After ovulation and leading up to menstruation, your estrogen levels will be low. You might experience a reduction in energy levels and motivation. The high levels of progesterone might also leave you feeling hungry, with low endurance. This is usually when PMS hits! You may experience less desire to exercise, and your body might may be signaling to you to slow down and take it easy.

Your basal body temperature, resting heart rate, and breathing rate rise during the luteal phase as a result of increased progesterone. Your Oura Ring will be tracking these metrics, as well as temperature changes throughout your cycle, to predict what phase your body is in and when to expect your period.

Due to higher cardiovascular strain during the luteal period, it’s an excellent time for lower-intensity workouts, such as: 

  • Low-to-moderate-intensity cardio
  • Yoga
  • Pilates
  • Stretching
  • Avoid heated classes, as they can put a strain on your already elevated body temperature.

Menstrual Phase

The menstrual phase is when you’ll have your period. The recommended type of exercise really depends on how you’ll feel because you may be experiencing PMS. Some women benefit from exercising during their period as a way to alleviate cramps and a low mood. 

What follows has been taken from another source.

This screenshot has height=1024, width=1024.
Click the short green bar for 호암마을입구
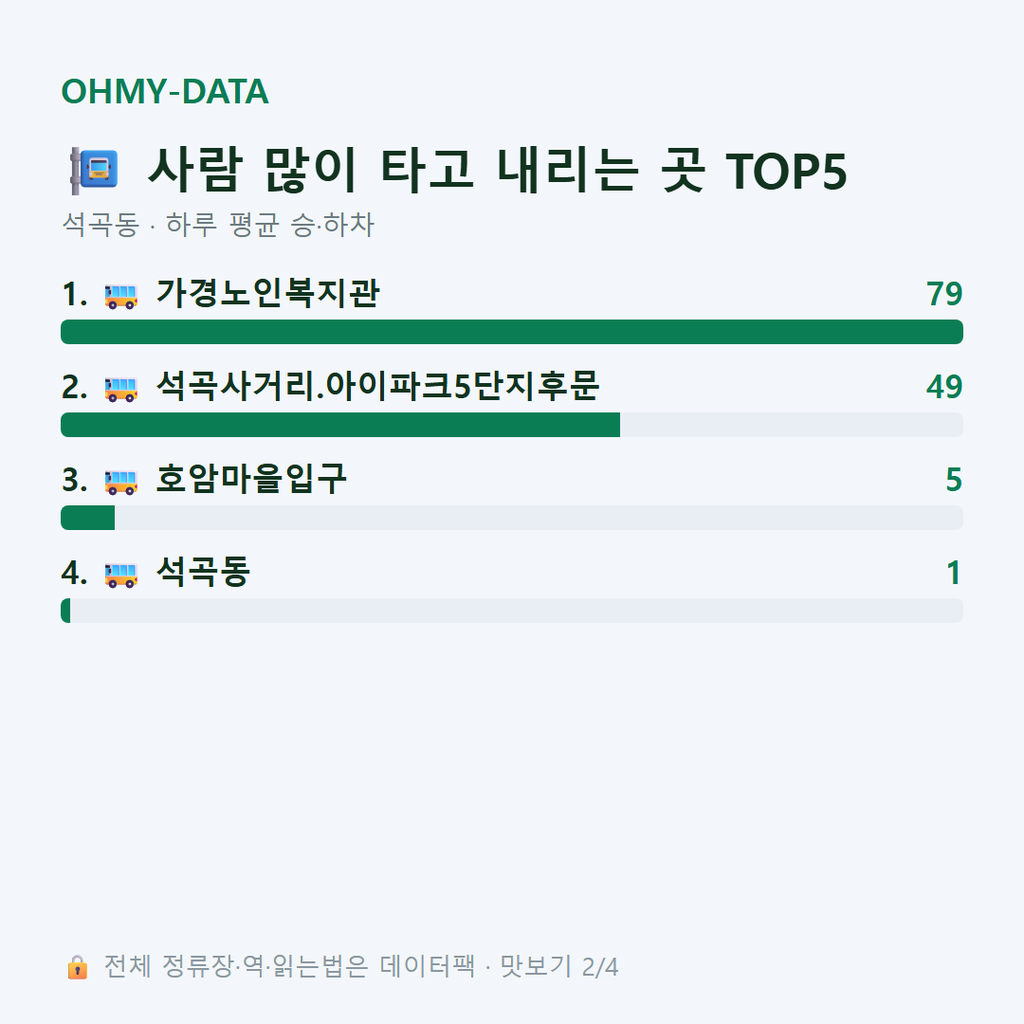point(88,518)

A 2013 study had a group of female participants engage in aerobic exercise three times per week during their periods to assess the severity of PMS. The researchers found that light to moderate aerobic exercise reduced PMS and the associated symptoms.

Further evidence points to the fact that movement can be greatly beneficial during this phase — here are five ways exercise can help you during your period:

  • Exercise can increase feel-good neurotransmitters: When you exercise, feel-good neurotransmitters like endorphins, serotonin, and dopamine are released. This can combat the low levels of these chemicals during periods of low estrogen.
  • Exercise can increase blood flow: Experiencing brain fog during your period? Exercise can help. Moving your body increases blood flow to your brain to combat brain fog and leave you with enhanced mental clarity.
  • Reduce stress and anxiety: A study found that exercise reduced PMS symptoms physically and psychologically, helping to alleviate stress and anxiety. It’s important to note that the study asked participants to perform aerobic exercise, so doing HIIT may not elicit the same benefits! Gentle movement like aerobic exercise and yoga, have been shown in research to be the most effective in easing PMS symptoms like stress and anxiety.

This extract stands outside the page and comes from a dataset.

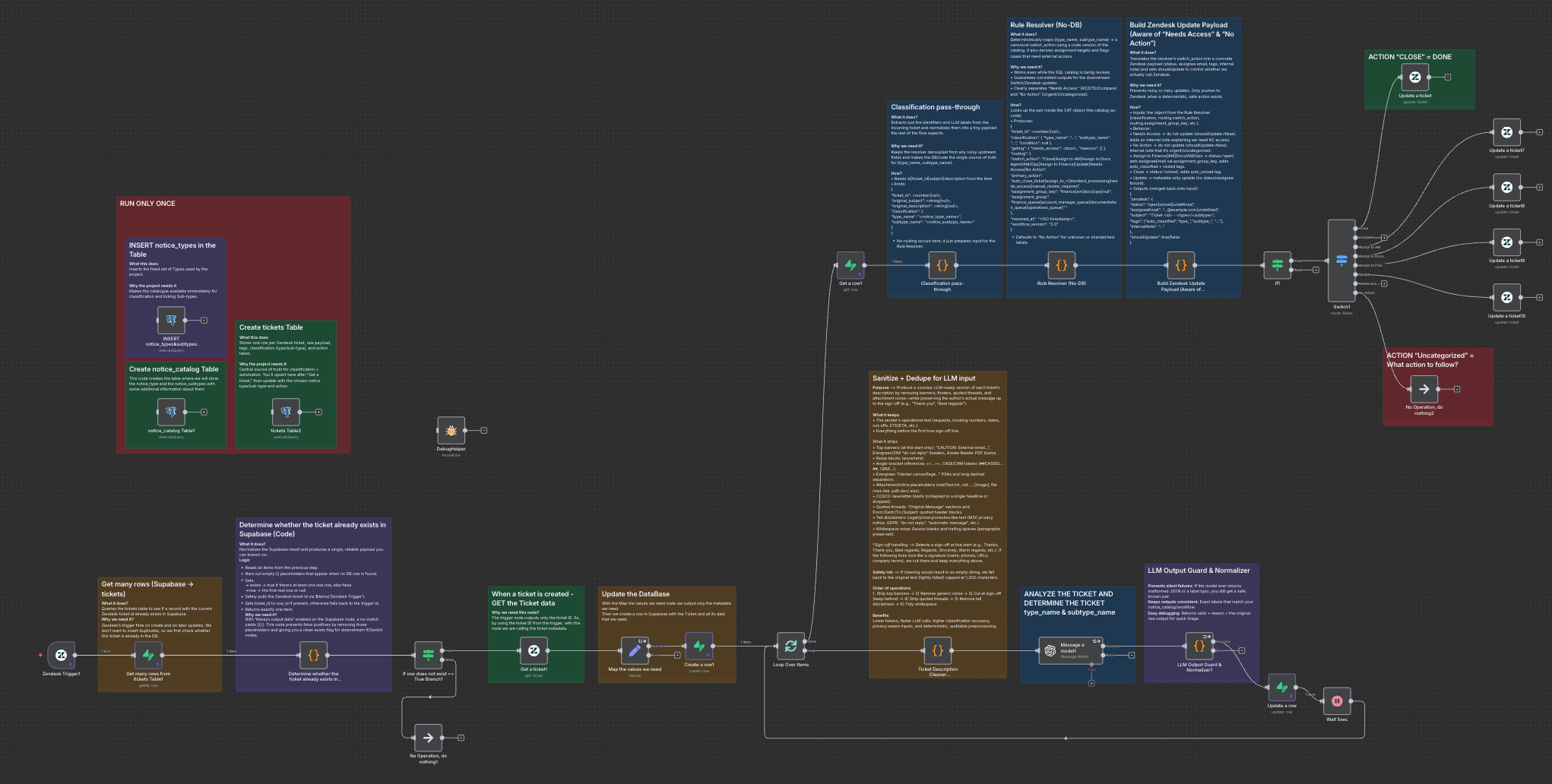Screen dimensions: 1552x784
Task: Open the No Operation, do nothing2 node
Action: point(1424,389)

Listen to Your Body (& the Data!) 

Regardless of where you are in your cycle, if you don’t feel like working out, it’s important to listen to the cues of your body. Overexerting yourself can impact your overall readiness for the day and your body’s ability to regulate and recover over time.

Your Oura data can help inform your training decisions. If your sleep has been affected by some painful cramps, for instance, your Sleep Score and Readiness Score may be lower, signaling it’s time to prioritize recovery.

Using Oura’s Cycle Insights can help give you an edge, helping you align your training, nutrition, and sleep with your body’s needs throughout the menstrual cycle and beyond.